Back in 2013 I wrote about my favourite productivity boost in Emacs, namely remapping Return to Control, which in combination with the classic remapping of CapsLock to Control makes it really easy to get a grip on Emacs’s obsession with the Control key.

In the original article I suggested to OS X (now macOS) users the tool KeyRemap4MacBook, which was eventually renamed to Karabiner. Unfortunately this tool stopped working in macOS Sierra, due to some internal kernel architecture changes.

That was pretty painful for me as it meant that on my old MacBook I couldn’t upgrade to the newest macOS editions and on my new MacBook I couldn’t type properly in Emacs (as it came with Sierra pre-installed)… Bummer!

Fortunately 2 years later this is finally solved - the Karabiner team rewrote Karabiner from scratch for newer macOS releases and recently added my dream feature to the new Karabiner Elements.
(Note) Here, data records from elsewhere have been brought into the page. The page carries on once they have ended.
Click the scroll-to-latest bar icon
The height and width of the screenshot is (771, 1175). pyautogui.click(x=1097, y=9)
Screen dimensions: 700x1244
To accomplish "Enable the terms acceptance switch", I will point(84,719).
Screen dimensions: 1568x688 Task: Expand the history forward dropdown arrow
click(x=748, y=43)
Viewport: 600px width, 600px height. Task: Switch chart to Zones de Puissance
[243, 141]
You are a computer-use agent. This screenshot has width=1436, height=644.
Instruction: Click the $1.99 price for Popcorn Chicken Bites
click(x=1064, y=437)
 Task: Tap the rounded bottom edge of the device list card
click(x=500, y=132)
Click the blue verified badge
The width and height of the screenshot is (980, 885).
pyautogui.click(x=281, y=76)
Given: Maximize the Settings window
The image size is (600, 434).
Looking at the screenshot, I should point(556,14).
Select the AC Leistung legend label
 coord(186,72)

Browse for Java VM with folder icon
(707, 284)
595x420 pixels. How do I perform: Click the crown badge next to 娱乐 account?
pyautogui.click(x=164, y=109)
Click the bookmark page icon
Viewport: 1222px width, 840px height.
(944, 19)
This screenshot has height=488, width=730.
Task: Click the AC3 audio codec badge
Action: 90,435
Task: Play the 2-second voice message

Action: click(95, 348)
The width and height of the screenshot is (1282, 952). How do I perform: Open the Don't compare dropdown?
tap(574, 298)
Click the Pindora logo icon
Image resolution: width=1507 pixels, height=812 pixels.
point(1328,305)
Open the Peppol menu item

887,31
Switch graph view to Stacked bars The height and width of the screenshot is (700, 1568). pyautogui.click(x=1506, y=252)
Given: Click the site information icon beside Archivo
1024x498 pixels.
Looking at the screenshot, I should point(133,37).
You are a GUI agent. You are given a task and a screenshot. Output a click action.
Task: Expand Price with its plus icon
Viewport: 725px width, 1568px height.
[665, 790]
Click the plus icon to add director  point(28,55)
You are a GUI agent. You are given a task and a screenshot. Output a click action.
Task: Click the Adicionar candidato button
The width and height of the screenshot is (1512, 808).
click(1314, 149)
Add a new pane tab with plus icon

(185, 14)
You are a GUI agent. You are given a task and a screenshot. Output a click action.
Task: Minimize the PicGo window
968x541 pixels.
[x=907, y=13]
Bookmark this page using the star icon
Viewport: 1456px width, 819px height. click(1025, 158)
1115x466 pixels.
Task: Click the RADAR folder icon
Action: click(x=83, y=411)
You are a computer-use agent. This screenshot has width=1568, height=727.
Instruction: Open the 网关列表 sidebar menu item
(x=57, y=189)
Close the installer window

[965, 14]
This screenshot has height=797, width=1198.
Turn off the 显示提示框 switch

Unlike in the past though, this remapping is not actually bundled with Karabiner by default, so you have to download and enable it manually from here.

That’s actually even better than what I had originally suggested, as here it’s also suggested to use CapsLock with a dual purpose as well - Control when held down and Escape otherwise. I have no idea how this never came to my mind, but it’s truly epic! A crazy productivity boost just got even crazier!